Juan Muñoz

Both illusion and allusion—in terms of scale, color, composition, and tone—seem central to the work of Juan Muñoz. This exhibition, which featured sculptures, installations, and drawings from 1984 to 1991, found the artist combining a series of references, approaches, and styles that have characterized his work for the past decade. As such, each piece could be approached as a unique object and as an integral part of the whole of the exhibition. Passing from one room to another inevitably put each work into a changing yet complementary context.

Muñoz’s distinguishes between literature and story telling. His art rejects any facile dramatic or theatrical interpretation, turning object, figure, and installation into a kind of open-ended labyrinth. The storyteller puts various elements and references into play, which sets the act of narrative into motion while not completing it. A good example is Waste land, 1986. The floor of the gallery is entirely covered with painted tiles that form a trompe l’oeil pattern. At the end of this repetitive sequence sits a bronze figure, on the far end of a bench. Resembling a ventriloquist’s dummy, the figure is apparently a young boy, but its suit, its slightly out-of-proportion head, and its smile resist any attempt to fix its age. In his complete determination of the space and the insertion of the human figure, Muñoz implies a theatrical situation. Yet the dummy’s smile points toward a Beckett-like figure—and a determined refusal of dramatic closure.

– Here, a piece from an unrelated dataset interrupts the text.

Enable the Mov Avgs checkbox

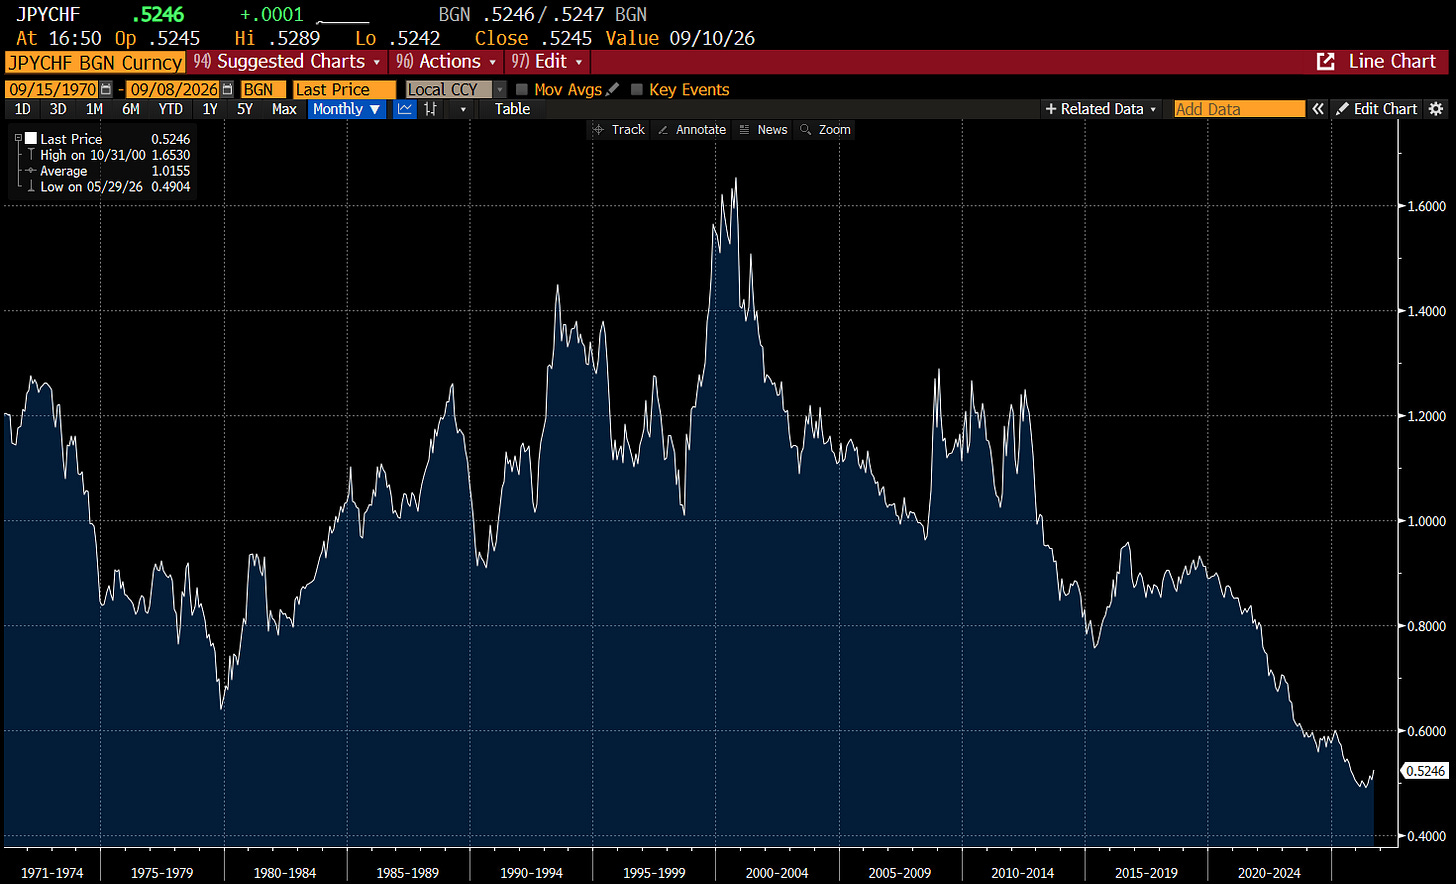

The figure, positioned between childhood and adulthood, turns up frequently. Oftentimes, however, it is clearly designated as a dwarf, as in Le Souffleur (The prompter, 1988). Using a floor pattern similar to that in Waste land, Muñoz situates the dwarf inside the box at the front of the stage. But, while the prompter is invisible to the stage audience, we see the figure of the dwarf underneath. Here, the ambiguity is physical rather than mental. On one hand, Muñoz may be referring to 17th-century Spanish painting, and to Velázquez in particular, where the dwarf was frequently used as a foil in royal portraits. At the same time, the figure also points to a paradoxical notion of sculptural space. Whether the dwarf’s head is covered by a stage prompter or he is leaning against a wall, Muñoz makes the insertion of the human figure into each installation seem unnatural. The dwarf becomes both the measure and the negation of scale.

Two other recurring references are the ballerina and the balcony or handrail. Here, the notions of support and enclosure are reversed, either by connotations of decay and lack of use or by an absurd suppression of context, where the object is made to stand on its own. In The Last Balcony, 1989, the metal bars of the structure are bent out of shape, and in Lines of My Hand, 1990, a series of handrails are joined to represent the surface of the palm of the hand. The bronze ballerinas incorporate the spatial games of the dwarfs and the references to balance and support found in the handrails and balconies. Their lower bodies are submerged in a circular base. Their arms extend over the sides, where they are anchored in place by balls that serve as hands. Here Muñoz combines balance with vertigo, lightness with weight, and mobility with stasis. Like an inventory of associated and invented properties, his objects seem perfectly situated between the mundane and the fantastic.